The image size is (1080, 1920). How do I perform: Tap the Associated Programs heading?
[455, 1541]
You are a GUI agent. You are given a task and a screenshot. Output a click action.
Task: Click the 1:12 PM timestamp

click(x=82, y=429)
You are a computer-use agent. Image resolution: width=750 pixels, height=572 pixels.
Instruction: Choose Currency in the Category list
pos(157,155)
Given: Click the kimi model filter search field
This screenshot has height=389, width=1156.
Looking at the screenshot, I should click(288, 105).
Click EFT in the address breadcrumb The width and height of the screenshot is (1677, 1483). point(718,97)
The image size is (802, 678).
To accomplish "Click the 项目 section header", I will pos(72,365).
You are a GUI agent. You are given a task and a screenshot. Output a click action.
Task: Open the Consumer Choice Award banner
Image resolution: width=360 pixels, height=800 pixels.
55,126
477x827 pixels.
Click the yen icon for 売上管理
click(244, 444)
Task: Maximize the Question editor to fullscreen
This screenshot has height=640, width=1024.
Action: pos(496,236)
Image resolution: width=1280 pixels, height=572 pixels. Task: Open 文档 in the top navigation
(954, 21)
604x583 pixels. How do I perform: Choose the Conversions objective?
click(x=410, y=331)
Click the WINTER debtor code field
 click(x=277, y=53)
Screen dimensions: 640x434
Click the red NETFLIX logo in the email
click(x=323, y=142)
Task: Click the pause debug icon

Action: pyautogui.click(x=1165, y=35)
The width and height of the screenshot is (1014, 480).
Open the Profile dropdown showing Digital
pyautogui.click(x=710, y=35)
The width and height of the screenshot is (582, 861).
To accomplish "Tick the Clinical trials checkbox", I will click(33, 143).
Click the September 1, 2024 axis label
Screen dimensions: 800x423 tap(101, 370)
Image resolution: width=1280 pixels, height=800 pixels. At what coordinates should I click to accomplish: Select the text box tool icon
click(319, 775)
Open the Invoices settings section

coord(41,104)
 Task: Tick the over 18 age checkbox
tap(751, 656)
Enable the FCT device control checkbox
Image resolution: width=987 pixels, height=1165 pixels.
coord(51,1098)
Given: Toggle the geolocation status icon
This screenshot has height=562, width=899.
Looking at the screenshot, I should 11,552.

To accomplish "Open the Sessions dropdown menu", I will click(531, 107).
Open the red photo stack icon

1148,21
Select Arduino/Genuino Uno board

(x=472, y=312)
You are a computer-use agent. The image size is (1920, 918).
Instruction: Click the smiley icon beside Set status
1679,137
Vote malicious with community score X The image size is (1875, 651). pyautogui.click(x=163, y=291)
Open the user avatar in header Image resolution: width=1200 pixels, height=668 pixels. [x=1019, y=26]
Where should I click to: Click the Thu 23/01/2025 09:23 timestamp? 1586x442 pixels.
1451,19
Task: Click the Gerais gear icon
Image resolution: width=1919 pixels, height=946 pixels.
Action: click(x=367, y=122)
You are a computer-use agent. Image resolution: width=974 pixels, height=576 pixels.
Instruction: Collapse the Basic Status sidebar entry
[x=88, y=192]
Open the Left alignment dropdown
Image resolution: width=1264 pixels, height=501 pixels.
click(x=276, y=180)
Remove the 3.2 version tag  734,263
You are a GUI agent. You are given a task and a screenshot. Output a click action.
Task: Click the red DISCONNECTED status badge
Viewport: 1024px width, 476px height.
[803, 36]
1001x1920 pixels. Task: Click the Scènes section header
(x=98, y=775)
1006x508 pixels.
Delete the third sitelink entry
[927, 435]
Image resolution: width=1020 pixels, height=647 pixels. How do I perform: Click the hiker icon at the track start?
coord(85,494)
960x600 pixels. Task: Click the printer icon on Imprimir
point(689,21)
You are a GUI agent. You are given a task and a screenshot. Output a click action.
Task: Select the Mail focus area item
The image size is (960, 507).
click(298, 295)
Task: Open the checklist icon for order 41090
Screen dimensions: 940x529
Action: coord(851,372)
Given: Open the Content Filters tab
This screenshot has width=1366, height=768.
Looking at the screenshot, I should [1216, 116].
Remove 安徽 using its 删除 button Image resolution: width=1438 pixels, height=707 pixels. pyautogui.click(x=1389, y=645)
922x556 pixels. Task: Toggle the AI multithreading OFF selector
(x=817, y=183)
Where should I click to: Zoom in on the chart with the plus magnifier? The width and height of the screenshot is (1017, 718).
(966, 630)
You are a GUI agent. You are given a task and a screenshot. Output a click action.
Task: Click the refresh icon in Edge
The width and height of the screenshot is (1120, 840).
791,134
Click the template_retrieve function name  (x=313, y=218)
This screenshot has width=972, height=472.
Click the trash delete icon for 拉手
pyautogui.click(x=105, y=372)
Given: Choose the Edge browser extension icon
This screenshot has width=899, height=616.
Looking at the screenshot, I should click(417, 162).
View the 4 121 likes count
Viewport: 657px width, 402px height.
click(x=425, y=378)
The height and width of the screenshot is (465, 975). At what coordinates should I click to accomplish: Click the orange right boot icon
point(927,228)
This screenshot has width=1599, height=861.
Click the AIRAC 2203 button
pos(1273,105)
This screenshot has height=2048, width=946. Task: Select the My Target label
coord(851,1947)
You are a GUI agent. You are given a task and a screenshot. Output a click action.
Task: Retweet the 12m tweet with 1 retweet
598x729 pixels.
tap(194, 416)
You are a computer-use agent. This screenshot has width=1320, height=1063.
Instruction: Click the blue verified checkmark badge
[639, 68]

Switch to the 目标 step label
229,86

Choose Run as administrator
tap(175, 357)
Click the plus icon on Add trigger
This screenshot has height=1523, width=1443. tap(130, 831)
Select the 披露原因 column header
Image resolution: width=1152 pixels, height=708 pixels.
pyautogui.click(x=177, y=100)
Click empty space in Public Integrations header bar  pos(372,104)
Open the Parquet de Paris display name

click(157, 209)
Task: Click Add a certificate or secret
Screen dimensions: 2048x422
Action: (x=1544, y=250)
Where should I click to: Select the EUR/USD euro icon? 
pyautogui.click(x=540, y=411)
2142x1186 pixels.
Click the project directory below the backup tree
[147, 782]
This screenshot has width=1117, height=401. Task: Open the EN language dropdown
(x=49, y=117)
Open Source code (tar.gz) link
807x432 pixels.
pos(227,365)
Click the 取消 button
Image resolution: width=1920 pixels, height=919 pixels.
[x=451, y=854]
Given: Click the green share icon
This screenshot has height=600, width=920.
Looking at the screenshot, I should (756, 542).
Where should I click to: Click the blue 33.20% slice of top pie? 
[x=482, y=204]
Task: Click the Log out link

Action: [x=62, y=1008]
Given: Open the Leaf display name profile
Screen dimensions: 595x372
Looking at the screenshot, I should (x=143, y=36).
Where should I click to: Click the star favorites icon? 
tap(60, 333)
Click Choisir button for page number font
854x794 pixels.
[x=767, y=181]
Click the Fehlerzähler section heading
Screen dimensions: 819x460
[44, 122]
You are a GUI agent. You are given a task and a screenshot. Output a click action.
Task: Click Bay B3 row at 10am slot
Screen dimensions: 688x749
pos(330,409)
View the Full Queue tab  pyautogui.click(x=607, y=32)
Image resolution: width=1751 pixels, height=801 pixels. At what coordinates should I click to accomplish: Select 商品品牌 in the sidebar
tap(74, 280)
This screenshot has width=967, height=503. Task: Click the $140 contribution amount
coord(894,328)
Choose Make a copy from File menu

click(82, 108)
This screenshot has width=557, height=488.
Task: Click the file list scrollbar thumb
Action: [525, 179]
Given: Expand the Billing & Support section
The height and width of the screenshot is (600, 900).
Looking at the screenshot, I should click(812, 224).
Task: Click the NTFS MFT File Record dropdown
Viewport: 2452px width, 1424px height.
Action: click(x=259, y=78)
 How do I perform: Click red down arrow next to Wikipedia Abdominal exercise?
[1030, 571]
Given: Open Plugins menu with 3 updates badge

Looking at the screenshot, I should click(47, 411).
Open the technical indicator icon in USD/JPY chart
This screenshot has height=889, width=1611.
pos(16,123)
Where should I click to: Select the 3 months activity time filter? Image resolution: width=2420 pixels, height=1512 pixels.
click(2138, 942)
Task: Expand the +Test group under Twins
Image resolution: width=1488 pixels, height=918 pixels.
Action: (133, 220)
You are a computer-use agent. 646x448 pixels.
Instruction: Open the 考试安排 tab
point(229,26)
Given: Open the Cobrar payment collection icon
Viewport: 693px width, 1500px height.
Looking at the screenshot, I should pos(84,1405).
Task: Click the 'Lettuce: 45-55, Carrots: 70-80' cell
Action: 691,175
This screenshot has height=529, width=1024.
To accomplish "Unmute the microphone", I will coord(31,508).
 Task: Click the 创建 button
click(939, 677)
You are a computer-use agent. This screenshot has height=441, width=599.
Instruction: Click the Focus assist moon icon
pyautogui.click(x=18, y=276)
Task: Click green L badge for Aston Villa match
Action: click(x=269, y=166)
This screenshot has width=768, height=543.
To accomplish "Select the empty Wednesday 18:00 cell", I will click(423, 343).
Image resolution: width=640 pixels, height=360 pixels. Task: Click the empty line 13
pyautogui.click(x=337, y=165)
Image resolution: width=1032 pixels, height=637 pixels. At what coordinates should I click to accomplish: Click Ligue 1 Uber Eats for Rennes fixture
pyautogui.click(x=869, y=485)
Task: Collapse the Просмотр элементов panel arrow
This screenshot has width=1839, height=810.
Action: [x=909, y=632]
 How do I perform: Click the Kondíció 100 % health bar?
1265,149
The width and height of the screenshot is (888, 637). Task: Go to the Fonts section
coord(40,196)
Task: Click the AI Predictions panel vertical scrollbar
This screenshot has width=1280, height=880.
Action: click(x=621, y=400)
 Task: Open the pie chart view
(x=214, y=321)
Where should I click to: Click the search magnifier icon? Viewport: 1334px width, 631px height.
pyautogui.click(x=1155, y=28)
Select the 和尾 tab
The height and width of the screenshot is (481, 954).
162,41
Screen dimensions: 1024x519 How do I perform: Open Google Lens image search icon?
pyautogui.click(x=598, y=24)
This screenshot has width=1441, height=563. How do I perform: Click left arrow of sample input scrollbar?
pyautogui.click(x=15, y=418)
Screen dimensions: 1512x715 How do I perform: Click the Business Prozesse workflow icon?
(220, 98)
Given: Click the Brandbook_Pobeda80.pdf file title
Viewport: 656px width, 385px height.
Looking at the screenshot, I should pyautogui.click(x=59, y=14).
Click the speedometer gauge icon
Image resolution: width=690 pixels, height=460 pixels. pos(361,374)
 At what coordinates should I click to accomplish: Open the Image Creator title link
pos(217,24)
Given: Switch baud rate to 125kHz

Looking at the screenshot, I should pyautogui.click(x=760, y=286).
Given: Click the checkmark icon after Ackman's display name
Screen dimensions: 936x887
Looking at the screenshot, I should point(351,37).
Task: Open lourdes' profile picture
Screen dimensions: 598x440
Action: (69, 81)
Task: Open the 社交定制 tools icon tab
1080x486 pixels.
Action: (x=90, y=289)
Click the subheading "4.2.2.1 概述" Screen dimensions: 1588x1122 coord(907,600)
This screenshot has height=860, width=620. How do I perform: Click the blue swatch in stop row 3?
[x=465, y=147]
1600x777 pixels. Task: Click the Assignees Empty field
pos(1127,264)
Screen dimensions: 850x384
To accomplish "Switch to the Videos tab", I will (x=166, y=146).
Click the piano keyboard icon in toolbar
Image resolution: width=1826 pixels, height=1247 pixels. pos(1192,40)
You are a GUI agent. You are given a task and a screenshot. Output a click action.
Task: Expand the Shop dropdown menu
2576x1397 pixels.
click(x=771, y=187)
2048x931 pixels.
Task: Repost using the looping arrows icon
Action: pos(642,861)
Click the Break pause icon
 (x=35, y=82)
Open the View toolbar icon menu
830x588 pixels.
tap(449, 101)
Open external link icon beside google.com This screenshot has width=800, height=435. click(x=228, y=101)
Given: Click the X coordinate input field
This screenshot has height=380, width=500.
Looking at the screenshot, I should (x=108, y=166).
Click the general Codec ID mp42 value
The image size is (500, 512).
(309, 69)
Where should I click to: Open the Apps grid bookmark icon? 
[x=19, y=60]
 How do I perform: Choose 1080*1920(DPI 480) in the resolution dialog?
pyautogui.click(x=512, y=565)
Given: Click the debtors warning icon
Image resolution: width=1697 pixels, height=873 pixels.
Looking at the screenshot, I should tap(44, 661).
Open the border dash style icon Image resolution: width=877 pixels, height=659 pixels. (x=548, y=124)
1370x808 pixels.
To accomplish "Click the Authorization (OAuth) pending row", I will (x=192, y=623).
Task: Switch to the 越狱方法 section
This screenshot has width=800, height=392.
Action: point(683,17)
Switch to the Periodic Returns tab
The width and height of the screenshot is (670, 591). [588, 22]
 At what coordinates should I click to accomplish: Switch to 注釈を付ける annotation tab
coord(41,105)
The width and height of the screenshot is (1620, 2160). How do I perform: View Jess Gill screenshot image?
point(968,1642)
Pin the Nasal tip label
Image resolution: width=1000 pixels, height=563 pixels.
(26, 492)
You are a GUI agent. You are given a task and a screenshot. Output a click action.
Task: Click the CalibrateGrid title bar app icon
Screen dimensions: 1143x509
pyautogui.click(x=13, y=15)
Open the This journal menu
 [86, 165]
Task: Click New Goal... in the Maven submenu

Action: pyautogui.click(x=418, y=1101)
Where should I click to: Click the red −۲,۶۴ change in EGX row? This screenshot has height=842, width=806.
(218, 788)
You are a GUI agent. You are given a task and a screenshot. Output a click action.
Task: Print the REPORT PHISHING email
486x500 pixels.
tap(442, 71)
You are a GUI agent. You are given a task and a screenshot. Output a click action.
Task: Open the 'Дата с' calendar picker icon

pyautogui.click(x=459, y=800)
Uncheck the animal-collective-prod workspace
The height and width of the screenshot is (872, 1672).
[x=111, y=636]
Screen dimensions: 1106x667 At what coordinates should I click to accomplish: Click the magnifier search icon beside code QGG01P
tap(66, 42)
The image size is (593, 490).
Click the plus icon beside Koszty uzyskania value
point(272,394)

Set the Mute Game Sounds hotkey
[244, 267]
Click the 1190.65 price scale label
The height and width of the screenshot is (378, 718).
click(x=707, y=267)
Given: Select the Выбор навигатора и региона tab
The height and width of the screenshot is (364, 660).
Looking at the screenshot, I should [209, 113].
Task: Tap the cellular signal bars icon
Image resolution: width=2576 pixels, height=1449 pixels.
§ §
In the listing above, please print only the lines from the first one to the line where "You are a computer-use agent. Image resolution: width=750" appears, exactly as written, both of those lines included.

▶ _ANSWER TO THIS PROBLEM_:
The image size is (1080, 1920). How do I perform: Tap the Associated Programs heading?
[455, 1541]
You are a GUI agent. You are given a task and a screenshot. Output a click action.
Task: Click the 1:12 PM timestamp

click(x=82, y=429)
You are a computer-use agent. Image resolution: width=750 pixels, height=572 pixels.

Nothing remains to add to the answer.